Objetivo del ejercicio -> Reescribe el pasaje del texto sobre el franquismo que comienza en "Visto en general, y" y termina en "marcando el paso.", cambiando "historiadores" por "especialistas".

Texto citado ->

######

Visto en general, y en eso suelen coincidir los historiadores, el
franquismo tuvo tres etapas: dura, media y blanda. Algo así como el queso
curado, semicurado y de Burgos, más o menos. Conviene aquí repetir, para
entendernos mejor, que aquel largo statu quo postquam –o como se diga– de
cuatro décadas no fue, pese a las apariencias, un gobierno militar ni una
dictadura de ideología fascista; entre otras cosas porque Franco no tuvo otra
ideología que perpetuarse en un gobierno personal y autoritario, anticomunista
y católico a machamartillo; y al servicio de todo eso, o sea, de él mismo, puso
a España marcando el paso.
Naturalmente, el hábil gallego nunca habría podido sostenerse de no
gozar de amplias y fuertes complicidades. De una parte estaban las clases
dominantes de toda la vida: grandes terratenientes, alta burguesía industrial y
financiera (incluidas las familias que siempre cortaron el bacalao en el País Vasco
y Cataluña), que veían en el nuevo régimen una garantía para conservar lo que
años de turbulencia política y sindical, de república y de guerra, les habían
arrebatado o puesto en peligro.
A eso había que añadir una casta militar y funcionarial surgida de la
victoria, a la que estar en el bando vencedor hizo dueña de los resortes
sociales intermedios y aseguró la vida. Paralela a esta última surgió otra
clase más turbia, o más bien emergió de nuevo, siempre la misma (esa
podredumbre eterna, tan vinculada a la puerca condición humana, que nunca
desaparece pues se limita a transformarse, adaptándose hábilmente a cada
momento).

######

Material ->
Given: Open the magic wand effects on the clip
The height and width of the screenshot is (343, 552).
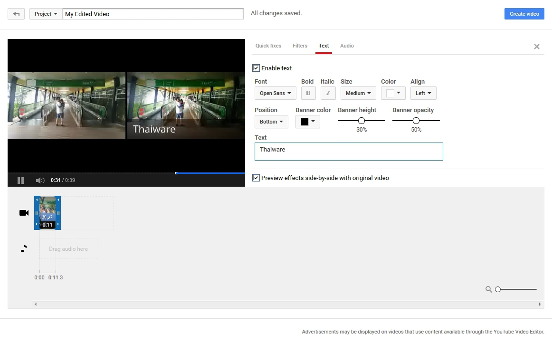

######

Respuesta escrita ->
Visto en general, y en eso suelen coincidir los especialistas, el
franquismo tuvo tres etapas: dura, media y blanda. Algo así como el queso
curado, semicurado y de Burgos, más o menos. Conviene aquí repetir, para
entendernos mejor, que aquel largo statu quo postquam –o como se diga– de
cuatro décadas no fue, pese a las apariencias, un gobierno militar ni una
dictadura de ideología fascista; entre otras cosas porque Franco no tuvo otra
ideología que perpetuarse en un gobierno personal y autoritario, anticomunista
y católico a machamartillo; y al servicio de todo eso, o sea, de él mismo, puso
a España marcando el paso.